I HAVE been reading about this brainwashing exercise called One Britain One Nation Day since it first came to the public attention on Wednesday morning and have made comments online in a news forum.

Some little Englanders don’t seem to be very pleased that education is a devolved matter to Scotland and Wales. I have even come in for criticism because I stated that the United Kingdom isn’t one country but three separate countries and a province. They of course have the temerity to say that Scottish education is lagging behind that of England!

However, as education is a devolved issue and Shirley-Anne Somerville is the Scottish Education Secretary, why does the media (including this paper unfortunately) refer to Gavin Williamson as being the Secretary of State for Education as if he was covering the whole of the United Kingdom? His effective remit is for England and not Scotland, and as your paper also pointed out in another article on the same subject on Thursday, education in Wales is also a devolved matter.

READ MORE: Wales team expertly taunts Tories over One Britain One Nation Day

This also goes for a number of other ministerial positions in Boris Johnson’s Cabinet – they are not UK or British ministers but only ministers for England, and should they not be referred to as such in the media as English ministers?

I of course can see where the problem arises as any money they spend has a direct bearing on what is then allocated via the Barnett Formula, but they still do not make decisions for Scotland and Wales.

If we want to get independence, then it is about time we started to make clear to people that a lot of these Westminster Cabinet positions are only English ministers!

Alexander Potts
Kilmarnock

I WOULDN’T be surprised if it has escaped your readers’ notice but the United Nations General Assembly (UNGA) has once again overwhelmingly voted in favour of Cuba’s resolution demanding the end of the US blockade despite the apparent change of president.

Some 184 countries voted in favour, and only two against (US and Israel), while three countries abstained (Colombia, Brazil and Ukraine).

So even Tory Britain was maybe too embarrassed to back the continued vicious and illegal blockade.

This was the 29th vote on the blockade, but the first under the administration of Joe Biden.

Although the new US president said that he would reverse some of the 243 new measures and measures introduced against Cuba by Donald Trump, there has been no change of policy since his election in January 2021.

Norman Lockhart
Innerleithen

IT is absolutely unforgivable that a supermarket giant is ready to torpedo the chances of survival of Scots charity Saheliya (Charity in £350k buy-out struggle against Tesco).

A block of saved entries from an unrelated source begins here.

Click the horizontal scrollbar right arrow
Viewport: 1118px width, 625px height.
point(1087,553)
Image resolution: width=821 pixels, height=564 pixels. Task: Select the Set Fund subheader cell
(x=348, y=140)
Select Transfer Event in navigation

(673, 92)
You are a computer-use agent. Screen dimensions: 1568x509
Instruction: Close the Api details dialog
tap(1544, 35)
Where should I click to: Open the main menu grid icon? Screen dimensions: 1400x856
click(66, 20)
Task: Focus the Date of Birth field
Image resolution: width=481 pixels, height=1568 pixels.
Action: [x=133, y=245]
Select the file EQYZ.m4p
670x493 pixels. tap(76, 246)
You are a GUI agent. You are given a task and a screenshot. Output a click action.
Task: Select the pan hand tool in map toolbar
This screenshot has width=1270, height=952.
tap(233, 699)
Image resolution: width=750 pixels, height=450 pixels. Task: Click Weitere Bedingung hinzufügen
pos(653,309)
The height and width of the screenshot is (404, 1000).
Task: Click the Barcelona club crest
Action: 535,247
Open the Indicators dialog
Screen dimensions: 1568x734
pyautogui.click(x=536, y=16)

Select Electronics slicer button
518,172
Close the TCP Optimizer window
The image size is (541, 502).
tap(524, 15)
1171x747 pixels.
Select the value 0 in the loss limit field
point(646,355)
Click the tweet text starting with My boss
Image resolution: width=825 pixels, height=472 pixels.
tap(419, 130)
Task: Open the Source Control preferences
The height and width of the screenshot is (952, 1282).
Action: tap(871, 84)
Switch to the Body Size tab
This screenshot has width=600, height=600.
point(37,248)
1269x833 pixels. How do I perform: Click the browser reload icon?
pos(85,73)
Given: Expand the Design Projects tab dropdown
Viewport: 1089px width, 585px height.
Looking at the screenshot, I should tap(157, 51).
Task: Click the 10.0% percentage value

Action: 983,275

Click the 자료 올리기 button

We in Scotland don’t have to put up with such high-handed behaviour. A call for an immediate boycott of Tesco, with all the attendant publicity, would give them pause for thought. Why not send them an unambiguous message right now?

James Stevenson
Auchterarder

GREAT strides have been made to protect the rights of the living, but those of the dying have been left behind with current laws that are inhumane, undemocratic and abuse every citizen’s rights.

It is time for Scotland to join with compassionate democracies such as New Zealand in reforming the law to allow choice of safeguarded medical assistance in dying for the mentally competent, terminally ill.

The proposals are in addition to investment in excellent palliative care, not instead of it, and those opposed should not dictate their individual choices in death on others.

READ MORE: Holyrood to consider bill on assisted dying in Scotland as MSP lodges proposals

Of course, safeguards are necessary – and the proposals provide robust ones. But objections on the basis that putting the work into enforcing those safeguards will take effort is lazy law-making.

It condemns too many dying people to futilely torturous deaths, despite every palliative care possible, against their confirmed choice.

Many are too ill to protest or sadly have already passed. It is time their voices and the testimonies of their traumatised loved ones were heard. The choices of the dying matter.

Caroline Brocklehurst
Giffnock

IT is not a bill on assisted dying that we need. It is palliative treatment that does not have a limit dictated by the level that might hasten death, a limit which left a relative of mine in unbearable agony for two or three days.

All that does is extend unbearable suffering for a few days longer. The Hippocratic Oath, so often quoted as a duty to preserve life, does not include “and to refuse to alleviate suffering”. When death is imminent anyway, hastening it slightly is surely an acceptable side effect of alleviating suffering.

P Davidson
Falkirk

SOME of your correspondents (Letters, June 23) seem to be unkind in their views of Michael Fry.

I find him the most stimulating and funny of your regular contributors. It is like having a pet dinosaur in the garden – risky for the roses but an endless source of fun.

His view that “clever people tend to earn more than stupid people ...” is so counter to my own working experience that I consider it worthy of a major prize for satirical comedy (Why we should not weep that bastion of socialism has bitten the dust, June 22).

Please keep him; life would be so much duller without him.